Stored items:
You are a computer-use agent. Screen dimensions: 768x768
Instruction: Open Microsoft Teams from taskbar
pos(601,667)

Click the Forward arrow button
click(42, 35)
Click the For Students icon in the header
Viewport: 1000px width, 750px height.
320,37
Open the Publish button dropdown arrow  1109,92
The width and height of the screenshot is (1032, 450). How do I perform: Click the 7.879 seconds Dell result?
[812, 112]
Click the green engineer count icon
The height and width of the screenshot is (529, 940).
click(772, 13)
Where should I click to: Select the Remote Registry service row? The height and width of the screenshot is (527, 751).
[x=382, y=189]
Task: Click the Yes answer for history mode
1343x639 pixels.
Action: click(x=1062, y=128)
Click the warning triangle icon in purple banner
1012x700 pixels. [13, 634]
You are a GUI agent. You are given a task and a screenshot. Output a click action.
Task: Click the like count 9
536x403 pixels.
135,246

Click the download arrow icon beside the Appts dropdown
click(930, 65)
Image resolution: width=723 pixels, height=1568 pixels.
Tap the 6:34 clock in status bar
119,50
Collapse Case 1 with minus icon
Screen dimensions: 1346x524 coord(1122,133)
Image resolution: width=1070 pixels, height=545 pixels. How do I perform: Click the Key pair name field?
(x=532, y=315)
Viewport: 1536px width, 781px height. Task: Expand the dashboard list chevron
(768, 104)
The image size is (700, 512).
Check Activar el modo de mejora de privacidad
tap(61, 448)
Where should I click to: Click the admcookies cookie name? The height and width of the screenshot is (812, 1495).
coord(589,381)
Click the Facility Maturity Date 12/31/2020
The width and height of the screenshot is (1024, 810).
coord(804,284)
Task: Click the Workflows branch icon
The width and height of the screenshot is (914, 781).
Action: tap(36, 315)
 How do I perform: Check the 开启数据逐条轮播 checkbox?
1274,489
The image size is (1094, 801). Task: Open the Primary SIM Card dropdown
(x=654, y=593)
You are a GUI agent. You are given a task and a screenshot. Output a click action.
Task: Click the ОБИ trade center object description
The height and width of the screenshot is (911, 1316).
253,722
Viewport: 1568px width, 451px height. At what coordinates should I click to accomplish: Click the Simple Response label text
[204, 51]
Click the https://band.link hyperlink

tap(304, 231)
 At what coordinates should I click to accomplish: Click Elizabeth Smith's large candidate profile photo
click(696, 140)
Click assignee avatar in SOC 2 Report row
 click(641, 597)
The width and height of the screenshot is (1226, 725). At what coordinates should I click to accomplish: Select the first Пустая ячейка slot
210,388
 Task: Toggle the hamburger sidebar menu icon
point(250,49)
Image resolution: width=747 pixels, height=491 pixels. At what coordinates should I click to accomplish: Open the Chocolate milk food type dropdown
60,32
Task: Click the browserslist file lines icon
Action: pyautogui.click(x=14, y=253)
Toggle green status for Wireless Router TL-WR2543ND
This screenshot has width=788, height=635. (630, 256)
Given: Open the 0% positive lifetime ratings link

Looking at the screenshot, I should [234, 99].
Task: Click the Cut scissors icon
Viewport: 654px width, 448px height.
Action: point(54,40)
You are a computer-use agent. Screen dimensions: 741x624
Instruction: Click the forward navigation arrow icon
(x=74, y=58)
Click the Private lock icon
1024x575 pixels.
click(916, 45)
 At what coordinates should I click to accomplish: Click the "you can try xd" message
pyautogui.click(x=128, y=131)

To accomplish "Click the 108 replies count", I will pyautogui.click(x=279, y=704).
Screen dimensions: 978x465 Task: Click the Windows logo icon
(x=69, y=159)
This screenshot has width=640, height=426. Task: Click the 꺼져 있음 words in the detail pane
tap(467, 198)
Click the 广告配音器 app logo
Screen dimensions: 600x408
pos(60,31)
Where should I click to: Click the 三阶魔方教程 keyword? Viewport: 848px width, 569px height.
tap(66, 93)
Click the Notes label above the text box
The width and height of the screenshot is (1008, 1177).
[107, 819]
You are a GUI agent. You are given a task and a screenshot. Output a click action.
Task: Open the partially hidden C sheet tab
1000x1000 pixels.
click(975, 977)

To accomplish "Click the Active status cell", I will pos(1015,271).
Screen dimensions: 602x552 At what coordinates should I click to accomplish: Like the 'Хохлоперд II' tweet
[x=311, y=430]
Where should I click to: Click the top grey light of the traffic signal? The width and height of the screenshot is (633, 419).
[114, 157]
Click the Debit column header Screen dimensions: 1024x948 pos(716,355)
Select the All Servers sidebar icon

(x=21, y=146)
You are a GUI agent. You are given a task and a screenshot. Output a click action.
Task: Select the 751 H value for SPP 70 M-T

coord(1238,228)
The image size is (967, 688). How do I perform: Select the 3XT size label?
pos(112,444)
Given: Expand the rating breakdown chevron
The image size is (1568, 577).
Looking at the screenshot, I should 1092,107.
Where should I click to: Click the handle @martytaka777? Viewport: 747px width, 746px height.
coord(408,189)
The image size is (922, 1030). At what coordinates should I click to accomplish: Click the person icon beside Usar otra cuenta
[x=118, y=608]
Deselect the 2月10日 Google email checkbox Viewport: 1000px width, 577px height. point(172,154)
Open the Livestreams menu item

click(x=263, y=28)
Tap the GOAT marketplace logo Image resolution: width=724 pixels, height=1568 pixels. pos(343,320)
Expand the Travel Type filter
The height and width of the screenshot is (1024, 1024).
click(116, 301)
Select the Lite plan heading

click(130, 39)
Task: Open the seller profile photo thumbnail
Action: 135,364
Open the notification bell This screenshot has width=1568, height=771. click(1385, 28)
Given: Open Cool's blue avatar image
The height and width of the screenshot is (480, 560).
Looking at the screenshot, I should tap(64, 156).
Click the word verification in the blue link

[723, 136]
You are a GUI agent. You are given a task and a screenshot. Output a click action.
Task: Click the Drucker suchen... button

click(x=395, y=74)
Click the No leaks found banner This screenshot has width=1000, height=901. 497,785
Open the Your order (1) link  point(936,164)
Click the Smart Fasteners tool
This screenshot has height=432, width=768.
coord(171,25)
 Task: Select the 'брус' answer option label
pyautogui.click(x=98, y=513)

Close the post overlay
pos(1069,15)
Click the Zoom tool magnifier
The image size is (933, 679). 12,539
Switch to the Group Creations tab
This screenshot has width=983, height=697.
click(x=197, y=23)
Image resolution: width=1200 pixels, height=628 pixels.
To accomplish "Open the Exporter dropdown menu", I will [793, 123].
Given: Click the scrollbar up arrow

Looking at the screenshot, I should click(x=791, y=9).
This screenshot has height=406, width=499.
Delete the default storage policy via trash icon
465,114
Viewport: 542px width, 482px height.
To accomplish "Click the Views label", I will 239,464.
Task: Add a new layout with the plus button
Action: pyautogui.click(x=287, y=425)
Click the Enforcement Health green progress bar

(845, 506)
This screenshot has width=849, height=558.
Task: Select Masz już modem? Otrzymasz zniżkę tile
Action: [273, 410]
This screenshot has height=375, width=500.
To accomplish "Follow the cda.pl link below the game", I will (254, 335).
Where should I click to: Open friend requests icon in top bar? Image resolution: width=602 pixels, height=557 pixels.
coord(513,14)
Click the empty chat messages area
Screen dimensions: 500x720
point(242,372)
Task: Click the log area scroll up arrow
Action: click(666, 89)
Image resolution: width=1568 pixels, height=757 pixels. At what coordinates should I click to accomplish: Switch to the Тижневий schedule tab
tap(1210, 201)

### Instructions for the task
Your reply should consist of the records, duplicated exactly.

### Task output
You are a computer-use agent. Screen dimensions: 768x768
Instruction: Open Microsoft Teams from taskbar
pos(601,667)

Click the Forward arrow button
click(42, 35)
Click the For Students icon in the header
Viewport: 1000px width, 750px height.
320,37
Open the Publish button dropdown arrow  1109,92
The width and height of the screenshot is (1032, 450). How do I perform: Click the 7.879 seconds Dell result?
[812, 112]
Click the green engineer count icon
The height and width of the screenshot is (529, 940).
click(772, 13)
Where should I click to: Select the Remote Registry service row? The height and width of the screenshot is (527, 751).
[x=382, y=189]
Task: Click the Yes answer for history mode
1343x639 pixels.
Action: click(x=1062, y=128)
Click the warning triangle icon in purple banner
1012x700 pixels. [13, 634]
You are a GUI agent. You are given a task and a screenshot. Output a click action.
Task: Click the like count 9
536x403 pixels.
135,246

Click the download arrow icon beside the Appts dropdown
click(930, 65)
Image resolution: width=723 pixels, height=1568 pixels.
Tap the 6:34 clock in status bar
119,50
Collapse Case 1 with minus icon
Screen dimensions: 1346x524 coord(1122,133)
Image resolution: width=1070 pixels, height=545 pixels. How do I perform: Click the Key pair name field?
(x=532, y=315)
Viewport: 1536px width, 781px height. Task: Expand the dashboard list chevron
(768, 104)
The image size is (700, 512).
Check Activar el modo de mejora de privacidad
tap(61, 448)
Where should I click to: Click the admcookies cookie name? The height and width of the screenshot is (812, 1495).
coord(589,381)
Click the Facility Maturity Date 12/31/2020
The width and height of the screenshot is (1024, 810).
coord(804,284)
Task: Click the Workflows branch icon
The width and height of the screenshot is (914, 781).
Action: tap(36, 315)
 How do I perform: Check the 开启数据逐条轮播 checkbox?
1274,489
The image size is (1094, 801). Task: Open the Primary SIM Card dropdown
(x=654, y=593)
You are a GUI agent. You are given a task and a screenshot. Output a click action.
Task: Click the ОБИ trade center object description
The height and width of the screenshot is (911, 1316).
253,722
Viewport: 1568px width, 451px height. At what coordinates should I click to accomplish: Click the Simple Response label text
[204, 51]
Click the https://band.link hyperlink

tap(304, 231)
 At what coordinates should I click to accomplish: Click Elizabeth Smith's large candidate profile photo
click(696, 140)
Click assignee avatar in SOC 2 Report row
 click(641, 597)
The width and height of the screenshot is (1226, 725). At what coordinates should I click to accomplish: Select the first Пустая ячейка slot
210,388
 Task: Toggle the hamburger sidebar menu icon
point(250,49)
Image resolution: width=747 pixels, height=491 pixels. At what coordinates should I click to accomplish: Open the Chocolate milk food type dropdown
60,32
Task: Click the browserslist file lines icon
Action: pyautogui.click(x=14, y=253)
Toggle green status for Wireless Router TL-WR2543ND
This screenshot has width=788, height=635. (630, 256)
Given: Open the 0% positive lifetime ratings link

Looking at the screenshot, I should [234, 99].
Task: Click the Cut scissors icon
Viewport: 654px width, 448px height.
Action: point(54,40)
You are a computer-use agent. Screen dimensions: 741x624
Instruction: Click the forward navigation arrow icon
(x=74, y=58)
Click the Private lock icon
1024x575 pixels.
click(916, 45)
 At what coordinates should I click to accomplish: Click the "you can try xd" message
pyautogui.click(x=128, y=131)

To accomplish "Click the 108 replies count", I will pyautogui.click(x=279, y=704).
Screen dimensions: 978x465 Task: Click the Windows logo icon
(x=69, y=159)
This screenshot has width=640, height=426. Task: Click the 꺼져 있음 words in the detail pane
tap(467, 198)
Click the 广告配音器 app logo
Screen dimensions: 600x408
pos(60,31)
Where should I click to: Click the 三阶魔方教程 keyword? Viewport: 848px width, 569px height.
tap(66, 93)
Click the Notes label above the text box
The width and height of the screenshot is (1008, 1177).
[107, 819]
You are a GUI agent. You are given a task and a screenshot. Output a click action.
Task: Open the partially hidden C sheet tab
1000x1000 pixels.
click(975, 977)

To accomplish "Click the Active status cell", I will pos(1015,271).
Screen dimensions: 602x552 At what coordinates should I click to accomplish: Like the 'Хохлоперд II' tweet
[x=311, y=430]
Where should I click to: Click the top grey light of the traffic signal? The width and height of the screenshot is (633, 419).
[114, 157]
Click the Debit column header Screen dimensions: 1024x948 pos(716,355)
Select the All Servers sidebar icon

(x=21, y=146)
You are a GUI agent. You are given a task and a screenshot. Output a click action.
Task: Select the 751 H value for SPP 70 M-T

coord(1238,228)
The image size is (967, 688). How do I perform: Select the 3XT size label?
pos(112,444)
Given: Expand the rating breakdown chevron
The image size is (1568, 577).
Looking at the screenshot, I should 1092,107.
Where should I click to: Click the handle @martytaka777? Viewport: 747px width, 746px height.
coord(408,189)
The image size is (922, 1030). At what coordinates should I click to accomplish: Click the person icon beside Usar otra cuenta
[x=118, y=608]
Deselect the 2月10日 Google email checkbox Viewport: 1000px width, 577px height. point(172,154)
Open the Livestreams menu item

click(x=263, y=28)
Tap the GOAT marketplace logo Image resolution: width=724 pixels, height=1568 pixels. pos(343,320)
Expand the Travel Type filter
The height and width of the screenshot is (1024, 1024).
click(116, 301)
Select the Lite plan heading

click(130, 39)
Task: Open the seller profile photo thumbnail
Action: 135,364
Open the notification bell This screenshot has width=1568, height=771. click(1385, 28)
Given: Open Cool's blue avatar image
The height and width of the screenshot is (480, 560).
Looking at the screenshot, I should tap(64, 156).
Click the word verification in the blue link

[723, 136]
You are a GUI agent. You are given a task and a screenshot. Output a click action.
Task: Click the Drucker suchen... button

click(x=395, y=74)
Click the No leaks found banner This screenshot has width=1000, height=901. 497,785
Open the Your order (1) link  point(936,164)
Click the Smart Fasteners tool
This screenshot has height=432, width=768.
coord(171,25)
 Task: Select the 'брус' answer option label
pyautogui.click(x=98, y=513)

Close the post overlay
pos(1069,15)
Click the Zoom tool magnifier
The image size is (933, 679). 12,539
Switch to the Group Creations tab
This screenshot has width=983, height=697.
click(x=197, y=23)
Image resolution: width=1200 pixels, height=628 pixels.
To accomplish "Open the Exporter dropdown menu", I will [793, 123].
Given: Click the scrollbar up arrow

Looking at the screenshot, I should click(x=791, y=9).
This screenshot has height=406, width=499.
Delete the default storage policy via trash icon
465,114
Viewport: 542px width, 482px height.
To accomplish "Click the Views label", I will 239,464.
Task: Add a new layout with the plus button
Action: pyautogui.click(x=287, y=425)
Click the Enforcement Health green progress bar

(845, 506)
This screenshot has width=849, height=558.
Task: Select Masz już modem? Otrzymasz zniżkę tile
Action: [273, 410]
This screenshot has height=375, width=500.
To accomplish "Follow the cda.pl link below the game", I will (254, 335).
Where should I click to: Open friend requests icon in top bar? Image resolution: width=602 pixels, height=557 pixels.
coord(513,14)
Click the empty chat messages area
Screen dimensions: 500x720
point(242,372)
Task: Click the log area scroll up arrow
Action: click(666, 89)
Image resolution: width=1568 pixels, height=757 pixels. At what coordinates should I click to accomplish: Switch to the Тижневий schedule tab
tap(1210, 201)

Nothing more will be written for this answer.